As we stated before, professionals can be a great option, but they come with a price. In order to better understand the cost of hiring a professional investment manager, here is a quick scenario. If your manager is earning you 10% per year on your investment, for a period of five years, but is taking 4% for his service fee, your real return is only 6%. This means that if your portfolio had $10,000 in it when the manager first took charge, you would realize about $13,382 over a five-year period, rather than the full $16,105 that you would have made if you were managing the portfolio yourself. Essentially, in this scenario, the investment manager is costing you $2,723 over the five-year period.
Today, investors benefit greatly from the resources available to them thanks to the internet. Even if you have no prior knowledge in investing, you can find exactly what you need or, you can receive guidance while also having some control. This is especially true of tools like robo-advisors.
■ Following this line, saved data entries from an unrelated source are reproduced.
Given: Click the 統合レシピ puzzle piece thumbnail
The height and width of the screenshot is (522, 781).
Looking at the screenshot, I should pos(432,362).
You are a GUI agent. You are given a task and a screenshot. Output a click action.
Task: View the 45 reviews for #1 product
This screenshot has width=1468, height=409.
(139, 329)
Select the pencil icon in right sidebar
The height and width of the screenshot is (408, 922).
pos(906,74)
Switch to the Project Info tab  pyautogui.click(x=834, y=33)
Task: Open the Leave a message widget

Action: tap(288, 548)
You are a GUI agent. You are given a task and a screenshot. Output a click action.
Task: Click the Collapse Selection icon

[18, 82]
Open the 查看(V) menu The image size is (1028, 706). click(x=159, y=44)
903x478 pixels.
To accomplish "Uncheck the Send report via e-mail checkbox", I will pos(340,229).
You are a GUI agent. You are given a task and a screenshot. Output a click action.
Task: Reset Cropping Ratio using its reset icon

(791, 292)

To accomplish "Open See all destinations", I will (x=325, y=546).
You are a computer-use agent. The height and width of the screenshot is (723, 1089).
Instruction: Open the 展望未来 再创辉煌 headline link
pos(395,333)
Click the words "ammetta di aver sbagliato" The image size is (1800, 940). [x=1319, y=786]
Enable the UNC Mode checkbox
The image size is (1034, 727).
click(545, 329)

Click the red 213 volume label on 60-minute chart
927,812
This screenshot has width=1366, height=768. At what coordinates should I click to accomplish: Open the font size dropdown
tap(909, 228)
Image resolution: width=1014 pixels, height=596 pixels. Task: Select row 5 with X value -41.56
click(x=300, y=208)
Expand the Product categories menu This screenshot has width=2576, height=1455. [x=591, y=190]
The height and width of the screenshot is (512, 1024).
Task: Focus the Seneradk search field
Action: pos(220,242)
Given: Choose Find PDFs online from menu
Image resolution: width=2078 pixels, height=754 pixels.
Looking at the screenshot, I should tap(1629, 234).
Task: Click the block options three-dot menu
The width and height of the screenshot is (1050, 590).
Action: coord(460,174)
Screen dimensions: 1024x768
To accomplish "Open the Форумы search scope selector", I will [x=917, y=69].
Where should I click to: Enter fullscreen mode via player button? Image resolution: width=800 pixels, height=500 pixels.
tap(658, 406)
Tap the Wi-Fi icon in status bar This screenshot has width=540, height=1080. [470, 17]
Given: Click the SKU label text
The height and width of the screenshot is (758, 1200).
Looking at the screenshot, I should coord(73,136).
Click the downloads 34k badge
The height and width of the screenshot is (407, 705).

First thing’s first, what is a robo-advisor? A robo-advisor is a digital platform that provides automated financial planning services driven by algorithms, generally requiring minimal supervision by humans. Typically, robo-advisors function by collecting information from users such as their financial standing, future goals, and what level of risk they are comfortable with. It then uses this data to advise them and (or) make investments, automatically. Essentially, robo-advisors can provide you with a great balance between a self-directed and professionally managed portfolio. There are currently numerous different robo-advisors available, many you can access from your cellphone through their mobile apps.
Regardless of your level of investing knowledge, there are options for you. From professional investment management to self-directed portfolios and the happy medium of robo-advisory solutions, the entire wealth of the world’s stock market is only limited by you.